La sensibilità gengivale è un disturbo comune che può manifestarsi con dolore, fastidio o sanguinamento durante la masticazione, la pulizia dei denti o anche a riposo. Spesso è legata a una gengivite iniziale, ma può avere diverse origini e, se trascurata, portare a problemi più seri come la parodontite.

Capire le cause e adottare i giusti rimedi è fondamentale per proteggere la salute della bocca e prevenire complicazioni.

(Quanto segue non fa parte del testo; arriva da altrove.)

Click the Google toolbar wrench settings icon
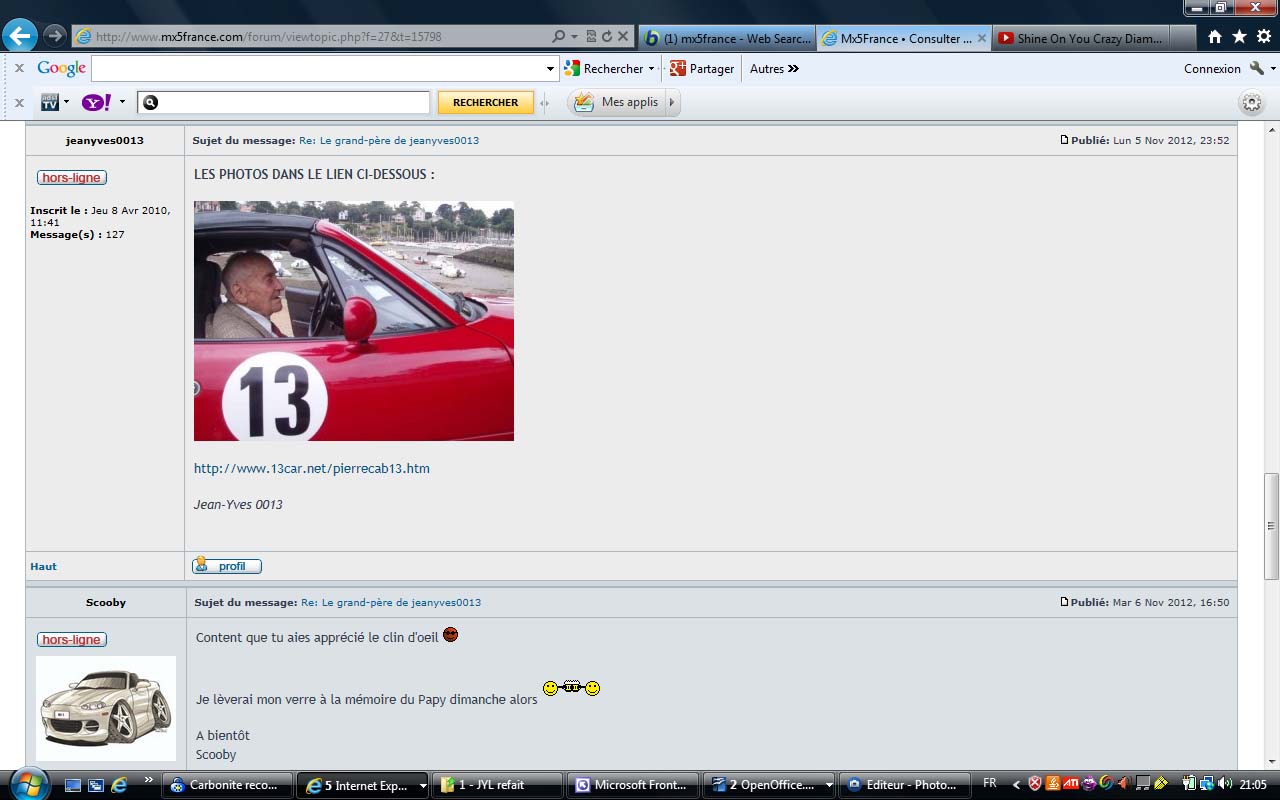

Cause principali della sensibilità gengivale

  • Igiene orale inadeguata → accumulo di placca e tartaro.
  • Gengivite → infiammazione lieve delle gengive.
  • Parodontite → infiammazione più profonda che coinvolge anche l’osso di sostegno del dente.
  • Spazzolamento aggressivo o uso di spazzolini a setole dure.
  • Uso improprio del filo interdentale.
  • Fumo → indebolisce le gengive e rallenta la guarigione.
  • Bruxismo (digrignamento dei denti) → può irritare le gengive.
  • Squilibri ormonali (pubertà, gravidanza, menopausa) → rendono le gengive più sensibili.
  • Carenze nutrizionali (vitamina C, vitamina D).
  • Malattie sistemiche (diabete, disturbi autoimmuni).

Rimedi per la sensibilità gengivale

Rimedi quotidiani

  • Spazzolare i denti delicatamente con uno spazzolino a setole morbide.
  • Usare un dentifricio specifico per gengive sensibili.
  • Integrare l’uso di collutori antisettici (senza alcol, per evitare irritazioni).
  • Pulire gli spazi interdentali con scovolini o filo interdentale non abrasivo.
  • Ridurre il consumo di zuccheri e cibi molto acidi.

Trattamenti professionali

  • Detartrasi (pulizia professionale) dal dentista per rimuovere placca e tartaro.
  • Terapie parodontali in caso di gengivite o parodontite.
  • Eventuale applicazione di gel o trattamenti desensibilizzanti in studio.

Rimedi naturali di supporto

  • Risciacqui con acqua e sale per ridurre infiammazione.
  • Infusi di camomilla o salvia come collutori naturali lenitivi.
  • Aloe vera in gel applicata localmente per calmare il fastidio.

Prevenzione

Per ridurre il rischio di sensibilità gengivale:

  1. Mantenere una buona igiene orale quotidiana.
  2. Effettuare controlli regolari dal dentista (almeno 1-2 volte l’anno).
  3. Evitare il fumo e limitare alcol e cibi irritanti.
  4. Seguire una dieta ricca di frutta e verdura, utile per la salute gengivale.
  5. Gestire lo stress, che può aggravare bruxismo e infiammazione.

Conclusione

La sensibilità gengivale è un disturbo spesso legato a infiammazione o cattive abitudini di igiene orale. Con piccoli accorgimenti quotidiani e il supporto del dentista, è possibile ridurre i sintomi e prevenire complicazioni più serie come la parodontite.

Agire tempestivamente è fondamentale: non sottovalutare i primi segnali di dolore, fastidio o sanguinamento.